Avoid "numbing" anal lubes (lidocaine, benzocaine). The pain they mask is information you need to feel.
The hygiene practical reality
Anal toy hygiene is a higher bar than other categories:
- Wash thoroughly with soap and water after every use — silicone toys can be boiled for full sanitisation
- Don't move from anal use to vaginal use without thorough cleaning (or use a fresh condom if switching during a session)
- Replace toys at signs of material degradation more conservatively than vaginal toys
What's normal and what isn't
After anal play, mild fullness or awareness is normal.
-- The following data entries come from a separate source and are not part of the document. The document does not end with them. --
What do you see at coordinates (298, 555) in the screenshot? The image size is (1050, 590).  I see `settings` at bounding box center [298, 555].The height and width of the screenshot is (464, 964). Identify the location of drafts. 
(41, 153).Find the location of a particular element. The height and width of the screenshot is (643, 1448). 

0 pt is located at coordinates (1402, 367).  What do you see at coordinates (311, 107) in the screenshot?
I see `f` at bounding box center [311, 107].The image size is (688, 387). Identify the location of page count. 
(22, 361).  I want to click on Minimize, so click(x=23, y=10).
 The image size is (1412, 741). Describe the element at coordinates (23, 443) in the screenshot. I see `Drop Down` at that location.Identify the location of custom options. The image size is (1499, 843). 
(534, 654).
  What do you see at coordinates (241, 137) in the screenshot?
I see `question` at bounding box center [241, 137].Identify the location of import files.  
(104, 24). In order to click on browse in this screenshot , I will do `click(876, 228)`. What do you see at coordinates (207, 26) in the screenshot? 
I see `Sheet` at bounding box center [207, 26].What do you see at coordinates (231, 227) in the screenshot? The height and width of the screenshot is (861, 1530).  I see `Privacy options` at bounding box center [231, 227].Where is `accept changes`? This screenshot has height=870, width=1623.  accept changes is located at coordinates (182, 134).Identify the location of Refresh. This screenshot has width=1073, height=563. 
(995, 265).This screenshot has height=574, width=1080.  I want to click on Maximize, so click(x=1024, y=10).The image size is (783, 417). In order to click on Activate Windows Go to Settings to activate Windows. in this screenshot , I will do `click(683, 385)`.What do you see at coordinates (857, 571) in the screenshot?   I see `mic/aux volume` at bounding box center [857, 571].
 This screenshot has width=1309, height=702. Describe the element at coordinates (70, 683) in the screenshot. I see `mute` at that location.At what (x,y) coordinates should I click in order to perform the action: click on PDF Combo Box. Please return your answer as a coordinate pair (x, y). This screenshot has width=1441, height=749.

Not normal:
- Bleeding beyond a few drops
- Sharp ongoing pain
- Difficulty controlling bowel movements
- Persistent discomfort lasting more than a day
Any of these warrant slowing down significantly or stopping until they resolve. Persistent issues should see a GP or proctologist.
The progression timeline
Realistic timeline for moving through these stages:
- Step 1-2 (external + fingers): several sessions, possibly weeks, before moving on
- Step 3 (first plug): a few sessions of solo use before partnered use
- Step 4-5 (vibrating, prostate): after weeks of comfortable basic use
- Step 6-7 (intermediate): months in for users who want to continue
There's no medal for fast progression. Many users stay at step 3 or 4 indefinitely and have a very good time. Going further is optional.
The bottom line
Anal toys are a real pleasure category with specific safety rules — flared base always, plenty of lube, slow progression, body-safe materials, no numbing agents. Solo exploration first; partnered play once you know what works. The progression takes weeks to months, not days, and there's no point rushing.
Done well, anal play is one of the most underrated forms of pleasure available. Done badly, it produces the kind of first experiences that put people off for years. The slow path is the better path.